Ne yazık ki vatanımız son yarım yüzyılda çok değer kaybetti. Özellikle 12 Eylül'ün yaptığı ağır tahribatlardan sonra. Âdeta ülke dinciliğe, milliyetçiliğe teslim edildi. Daha doğrusu siyaset tepeden tırnağa erozyona uğradı. Artık Batı'nın evrensel değerleri çok uzakta. Demokrasi, laiklik hak getire!
Bizler de 12 yıldır Hırant için gözyaşı döküyoruz... İnsanlık onuru, sızlayan vicdanımız adına... Ama nafile.

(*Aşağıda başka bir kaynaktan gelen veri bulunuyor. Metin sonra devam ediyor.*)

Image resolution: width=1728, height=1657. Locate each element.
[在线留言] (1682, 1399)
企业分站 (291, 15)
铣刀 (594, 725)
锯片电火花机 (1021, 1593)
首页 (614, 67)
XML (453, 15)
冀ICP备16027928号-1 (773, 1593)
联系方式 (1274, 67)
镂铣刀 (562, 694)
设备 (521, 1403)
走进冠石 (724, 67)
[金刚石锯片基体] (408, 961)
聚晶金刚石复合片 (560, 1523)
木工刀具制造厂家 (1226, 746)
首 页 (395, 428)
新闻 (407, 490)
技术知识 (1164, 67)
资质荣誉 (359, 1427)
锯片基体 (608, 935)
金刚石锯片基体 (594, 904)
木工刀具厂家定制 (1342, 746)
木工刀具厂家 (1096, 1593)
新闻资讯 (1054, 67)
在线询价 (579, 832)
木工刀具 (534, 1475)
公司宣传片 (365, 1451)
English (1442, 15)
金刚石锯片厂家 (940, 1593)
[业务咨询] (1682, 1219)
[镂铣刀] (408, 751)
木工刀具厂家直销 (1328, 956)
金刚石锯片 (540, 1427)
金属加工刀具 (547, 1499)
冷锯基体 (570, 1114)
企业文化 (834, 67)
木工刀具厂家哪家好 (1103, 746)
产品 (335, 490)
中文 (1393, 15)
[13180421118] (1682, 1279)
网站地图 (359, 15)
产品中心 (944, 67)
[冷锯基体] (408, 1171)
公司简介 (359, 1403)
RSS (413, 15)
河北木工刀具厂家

Kör olmuş gözler, kararmış yürekler... Üstelik on altı yıldır iktidarda!
Bir filmin düşündürdükleri. Sağ olsun Netfliks, zengin arşivi sayesinde yüzlerce filme, diziye, belgesele ulaşmama imkân veriyor. En son Çek yapımı "Milada" filmini izledim. Konusu antifaşist, insan hakları savunucusu, özgürlük düşkünü demokrat bir kadının hikâyesi. 1901 doğumlu kahramanımız hukukçu. Ve ülkesinin Nazi Almanyası tarafından işgaline şiddetle karşı çıkmış, ancak toplama kamplarına gönderilmekten kurtulamamış. Savaşın bitimiyle serbest kalmış, ilk seçimde de milletvekili seçilmiş. Özgürlük savaşçısı Milada kavgasını sürdürmüş, bu kez de iktidarı ele geçiren komünistlerin hedefi hâline gelmiş... Ve düzmece davalar sonucu 1950 yılında idam edilmiştir.
İşte demokrat olmanın ağır bedeli. Faşizme karşı direnen, komünizme karşı direnen... Özetle her türlü diktaya karşı savaşan yürek... Sonuçta ipe gidiyor.

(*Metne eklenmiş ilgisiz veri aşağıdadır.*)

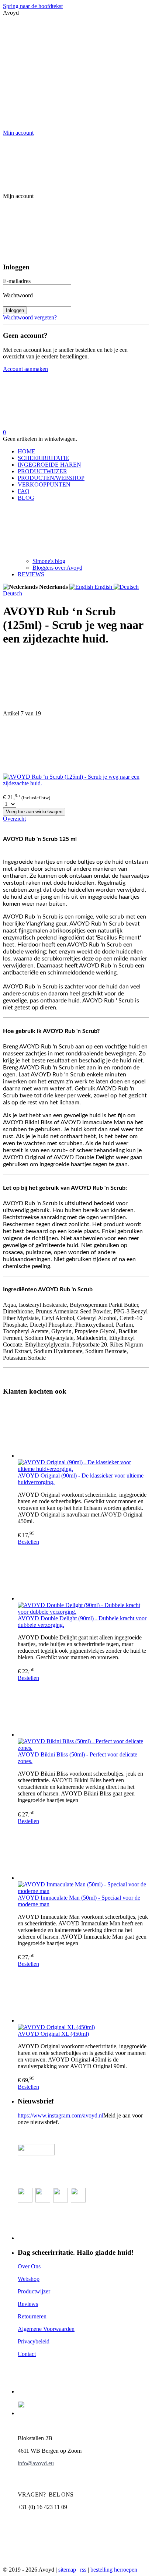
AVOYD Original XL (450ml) (53, 2034)
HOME (26, 451)
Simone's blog (48, 561)
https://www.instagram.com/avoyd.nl (60, 2115)
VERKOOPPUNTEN (44, 484)
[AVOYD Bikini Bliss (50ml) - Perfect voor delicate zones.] (83, 1709)
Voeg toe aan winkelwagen (34, 811)
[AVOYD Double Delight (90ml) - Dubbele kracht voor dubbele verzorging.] (83, 1573)
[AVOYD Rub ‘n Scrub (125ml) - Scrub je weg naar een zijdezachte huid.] (76, 783)
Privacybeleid (33, 2341)
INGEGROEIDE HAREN (49, 464)
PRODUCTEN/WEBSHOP (51, 478)
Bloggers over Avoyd (57, 568)
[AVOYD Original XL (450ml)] (83, 1995)
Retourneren (32, 2316)
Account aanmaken (25, 369)
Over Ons (29, 2266)
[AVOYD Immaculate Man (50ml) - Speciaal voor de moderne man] (83, 1853)
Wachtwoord (18, 295)
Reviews (28, 2304)
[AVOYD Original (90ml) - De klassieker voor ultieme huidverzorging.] (83, 1430)
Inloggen (15, 310)
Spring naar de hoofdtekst (33, 6)
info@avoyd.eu (36, 2463)
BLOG (26, 498)
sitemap (67, 2569)
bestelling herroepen (113, 2569)
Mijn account (18, 133)
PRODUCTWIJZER (42, 471)
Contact (27, 2354)
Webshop (28, 2279)
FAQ (24, 491)
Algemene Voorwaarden (46, 2329)
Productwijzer (34, 2291)
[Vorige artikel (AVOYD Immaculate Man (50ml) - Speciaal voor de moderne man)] (76, 682)
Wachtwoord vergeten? (30, 317)
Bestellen (28, 1542)
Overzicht (14, 818)
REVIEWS (31, 574)
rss (83, 2569)
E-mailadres (17, 281)
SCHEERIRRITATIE (43, 458)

Evet, insanlık tarihi bu ve benzeri acılarla doludur. Özellikle de ideolojilerden beslenen diktalar insanlık suçu işlemekte sınır tanımıyorlar. İster sağ, ister sol olsun... Ve bir de dincilik-milliyetçilik temelliyse tanrı yardımcınız olsun! Örneğin bizde olduğu gibi. Ne Miladalarımız var, 21. yüzyılda maphuslarda çürüyorlar.

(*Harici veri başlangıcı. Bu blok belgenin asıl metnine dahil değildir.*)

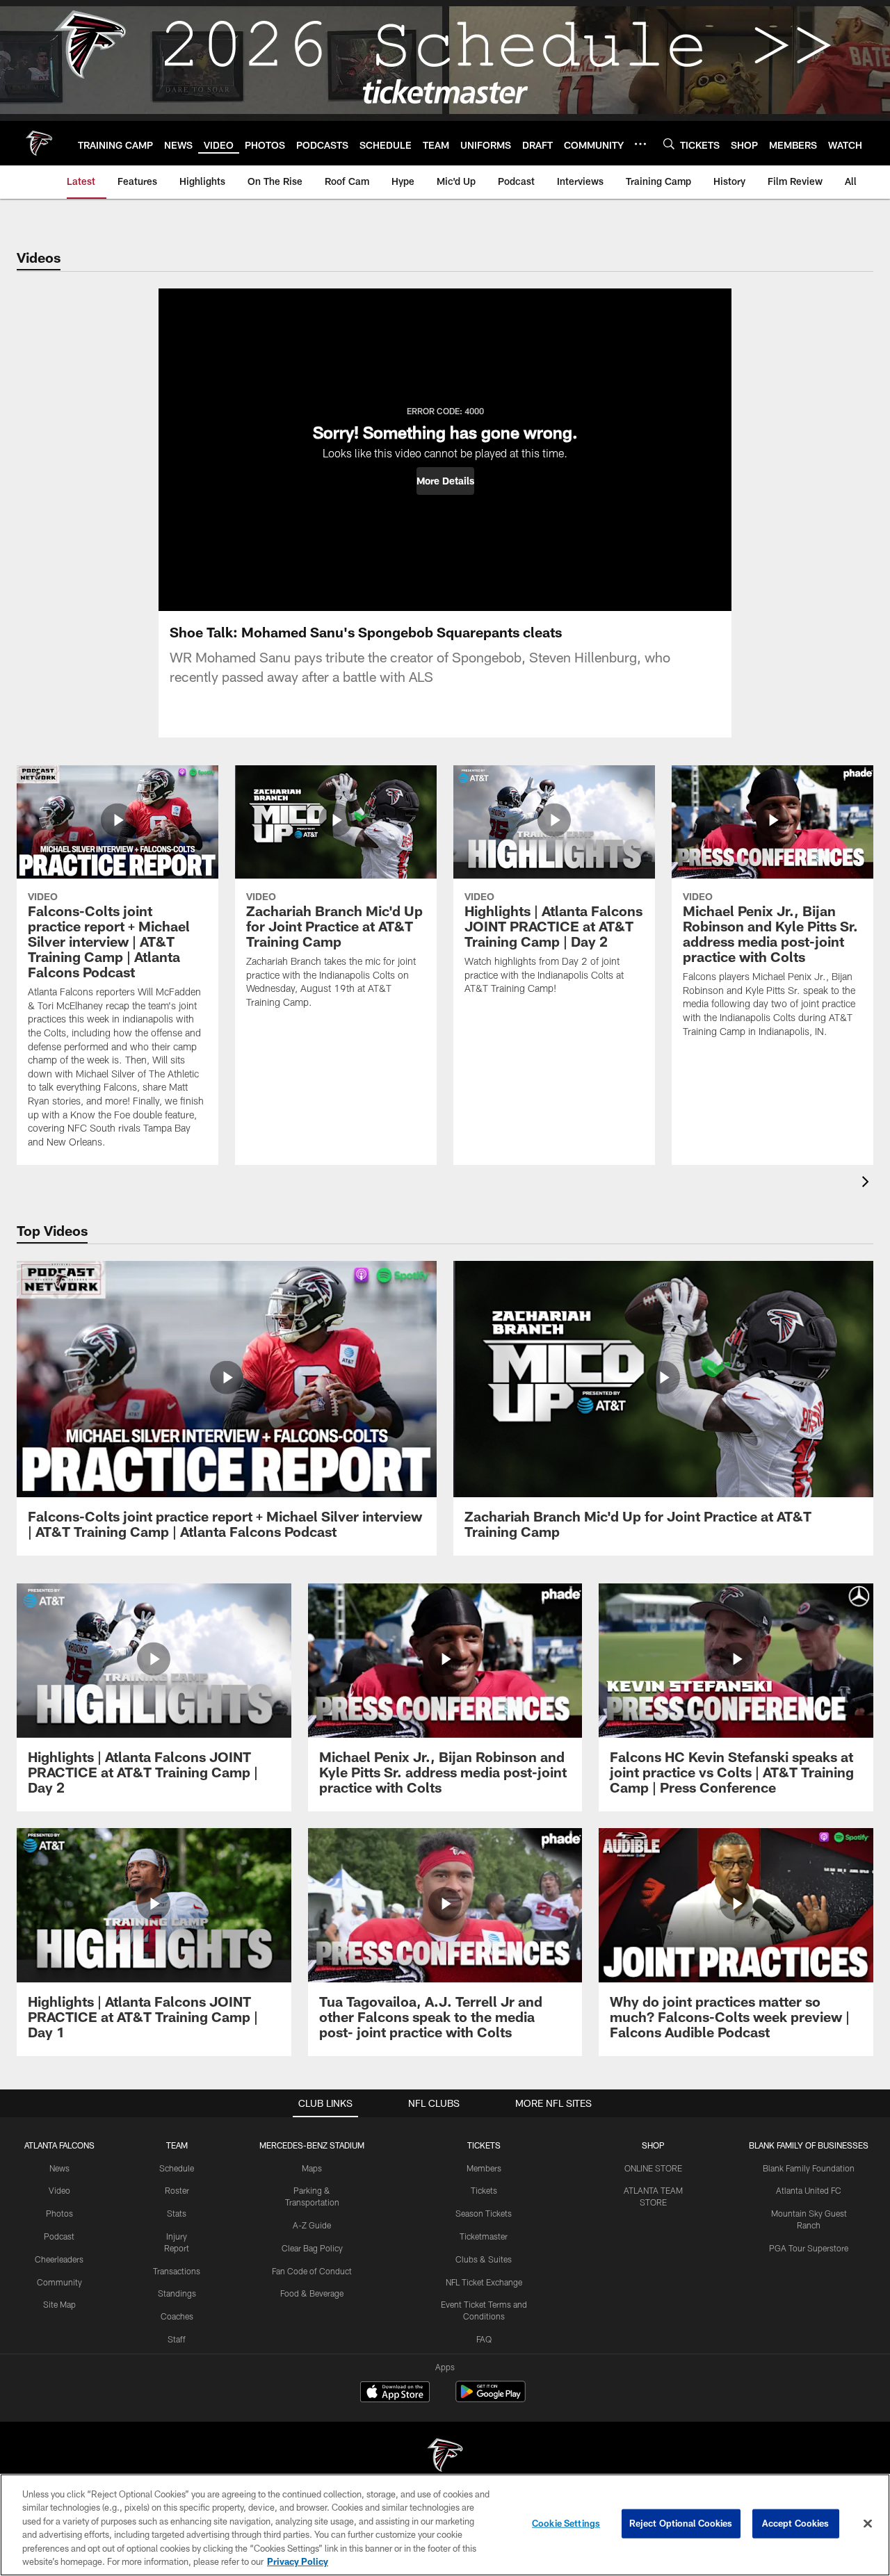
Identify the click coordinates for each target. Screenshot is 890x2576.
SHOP (653, 2145)
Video (59, 2190)
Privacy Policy (297, 2561)
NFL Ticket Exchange (484, 2282)
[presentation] (867, 1183)
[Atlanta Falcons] (445, 2457)
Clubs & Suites (483, 2259)
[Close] (867, 2524)
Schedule (176, 2168)
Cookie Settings (566, 2523)
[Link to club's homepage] (39, 143)
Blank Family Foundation (809, 2168)
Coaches (177, 2316)
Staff (177, 2339)
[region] (445, 2525)
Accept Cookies (796, 2523)
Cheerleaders (59, 2259)
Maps (312, 2168)
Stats (176, 2213)
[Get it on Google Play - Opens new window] (490, 2398)
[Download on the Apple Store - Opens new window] (395, 2393)
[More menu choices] (640, 143)
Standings (177, 2293)
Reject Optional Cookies (681, 2523)
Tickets (484, 2190)
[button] (445, 481)
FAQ (484, 2339)
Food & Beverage (311, 2293)
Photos (59, 2213)
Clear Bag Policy (312, 2248)
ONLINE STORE (653, 2168)
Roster (177, 2190)
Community (59, 2282)
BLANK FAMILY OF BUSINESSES (808, 2145)
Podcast (59, 2236)
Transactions (176, 2271)
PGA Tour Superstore (808, 2248)
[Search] (668, 143)
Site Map (59, 2304)
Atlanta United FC (808, 2190)
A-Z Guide (312, 2225)
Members (484, 2168)
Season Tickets (483, 2213)
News (59, 2168)
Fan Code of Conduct (312, 2271)
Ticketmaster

O nedenledir ki sözünü ettiğim filmi izleyin ve üzerinde düşünün... İnsanlık neler yaşadı, neler yaşayacak diye... Ve yüzünüzü güneşe çevirip dua edin... İyilikler, güzellikler adına... Sadece ve sadece vicdanınızın sesini dinleyin... İnsan olmanın onuruyla.
Lastik ayakkabıdan naylon poşete uzanan çileli bir yolun macerası... Marka: Gislavet, mam-ı diğer Cizlavet. Menşei: İsveç. Hikâye otuzlu yıllarda başlar ve günümüze kadar sürer. Aslında oto lastik markası olan ürün ülkemizde "kara lastik" olarak ünlenmiştir. Monoblok tasarım, fevkalâde işlevsel... 365 gün giyilecek özellikte, altı delinmediği sürece yaz-kış kullanım... Bir de mes lastiği alırsanız duble ayak koruma! Yoksulluğun simgesidir ama ne zaman sınıfsız toplum olduk ki? Zaten milletin efendisi köylümüz kara lastikle, çarıkla anılırdı... Nazım bile şiirlerinde yaşanan sefaleti dile getirmedi mi? Şimdilerde de moda olmuş, genç kızlarımız lastik çizme giyiyorlar, tabii çağa ayak uydurup cilalanmış. Pek de yakışıyor haspalara, pırıl pırıl, geçmişe nazire yaparcasına!
Petrol türevlerini yaygınlaşmasıyla plastik çağın başlangıcını geçtiğimiz yüzyıl yaşadık. Hem de mutfaklarımızda. O güzel bakır kaplarımız, tepsilerimiz melamin denilen illetin kurbanı oldu. Biliyorsunuz, son noktayı da alüminyum koydu! Daha bitmedi, naylon çorap, naylon don-gömlek derken geldik naylon poşete. Kızılca kıyamet. Ortalık gürültüden geçilmiyor. Neymiş efendim; doğayı kirletiyormuş. Doğru, var mı itirazınız? Eskiden file, zembil, kesekâğıtı, bez torba vardı... N'oldu onlara? Unutuldu mu? Tabii cam şişe, kavanoz da vardı... Zaman zaman hatırlanan. Öyleyse paralı poşete karşı çıkmanın bir manası yok. Hele çevreciliğin bir ucundan tutalım... Bakın görün, hayatımızdan çıkartılacak ne çok malzeme var. Ayrıca iki de bir Kızılderililerden örnek veririz... Torunlarımıza bırakacağımız miras hakkında... En çok da gezegenimizi kullanırız... Matah bir nesilmişiz gibi!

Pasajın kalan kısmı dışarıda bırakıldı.